Friday, August 24, 2012
Last night was so amazing. I got the book "Chocolate and Vicodin: My quest for relief from the headache that wouldn't go away" by Jennette Fulda out from the library. I started it last night and after just reading the first chapter I truly felt like I wrote it. It was literary deja vu if you will! lol. I stayed up wayyyyy too late reading because I just couldn't put it down- I am already 105 pages in! Please go get this book. It is like reading your own life, which makes it erie in a way. But reassuring as well.

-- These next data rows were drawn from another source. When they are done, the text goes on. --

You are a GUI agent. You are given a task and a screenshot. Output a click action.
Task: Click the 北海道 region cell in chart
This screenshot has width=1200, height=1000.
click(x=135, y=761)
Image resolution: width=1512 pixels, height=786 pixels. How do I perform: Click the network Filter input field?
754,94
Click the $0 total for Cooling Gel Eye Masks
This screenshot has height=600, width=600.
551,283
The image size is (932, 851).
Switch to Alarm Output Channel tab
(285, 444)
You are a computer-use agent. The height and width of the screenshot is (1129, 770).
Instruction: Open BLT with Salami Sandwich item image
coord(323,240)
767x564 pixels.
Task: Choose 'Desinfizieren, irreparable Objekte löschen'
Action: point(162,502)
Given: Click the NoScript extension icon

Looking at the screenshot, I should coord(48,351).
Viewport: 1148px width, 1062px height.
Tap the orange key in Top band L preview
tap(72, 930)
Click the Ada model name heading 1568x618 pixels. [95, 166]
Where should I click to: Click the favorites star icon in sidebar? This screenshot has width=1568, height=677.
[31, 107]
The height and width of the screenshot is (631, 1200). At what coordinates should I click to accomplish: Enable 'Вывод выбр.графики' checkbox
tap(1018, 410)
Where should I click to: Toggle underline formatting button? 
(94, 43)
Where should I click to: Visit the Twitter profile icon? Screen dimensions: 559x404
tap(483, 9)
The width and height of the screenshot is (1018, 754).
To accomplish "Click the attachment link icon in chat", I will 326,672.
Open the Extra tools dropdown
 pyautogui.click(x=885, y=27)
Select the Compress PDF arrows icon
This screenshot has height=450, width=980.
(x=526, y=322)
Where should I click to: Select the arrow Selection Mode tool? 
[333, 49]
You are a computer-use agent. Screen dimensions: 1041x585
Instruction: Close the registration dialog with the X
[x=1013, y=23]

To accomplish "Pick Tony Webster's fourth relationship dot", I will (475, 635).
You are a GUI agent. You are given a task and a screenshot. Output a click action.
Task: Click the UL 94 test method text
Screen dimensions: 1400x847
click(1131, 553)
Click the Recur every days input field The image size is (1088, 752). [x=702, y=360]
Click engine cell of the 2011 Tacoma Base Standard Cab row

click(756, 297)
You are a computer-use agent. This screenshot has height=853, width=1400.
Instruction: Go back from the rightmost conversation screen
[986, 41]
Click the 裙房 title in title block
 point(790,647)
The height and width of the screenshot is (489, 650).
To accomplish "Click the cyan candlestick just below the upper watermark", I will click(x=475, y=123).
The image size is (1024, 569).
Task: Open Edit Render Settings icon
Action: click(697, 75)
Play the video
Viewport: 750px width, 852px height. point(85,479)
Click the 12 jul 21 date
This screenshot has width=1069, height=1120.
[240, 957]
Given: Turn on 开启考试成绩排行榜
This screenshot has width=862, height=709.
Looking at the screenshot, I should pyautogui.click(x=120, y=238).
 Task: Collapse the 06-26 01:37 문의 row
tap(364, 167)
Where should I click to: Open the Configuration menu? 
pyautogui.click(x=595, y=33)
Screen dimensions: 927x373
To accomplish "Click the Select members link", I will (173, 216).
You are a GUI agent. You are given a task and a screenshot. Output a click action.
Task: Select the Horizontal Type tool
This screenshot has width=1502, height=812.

I think I am going to go out and buy this book for my parents and my sister. It is a great way for them to see that it isn't just me. (I don't think they fully understand the extent of what I am going through). As a matter of fact I want everyone to read it. It makes me want to open up myself and actually share my blog with my friends and family. I don't know what it is that changed me considering I talk to my wonderful support club friends about this life of ours every day. But this book hit me on a very deep level. I guess her openness with the world about her debilitating, invisible, chronic illness just inspires me so much. She is so brave. I want to be that brave. I can't stop thinking about this book. I feel as though she must be my long lost twin sister who shared my story since I didn't have the guts. weird I know. but true.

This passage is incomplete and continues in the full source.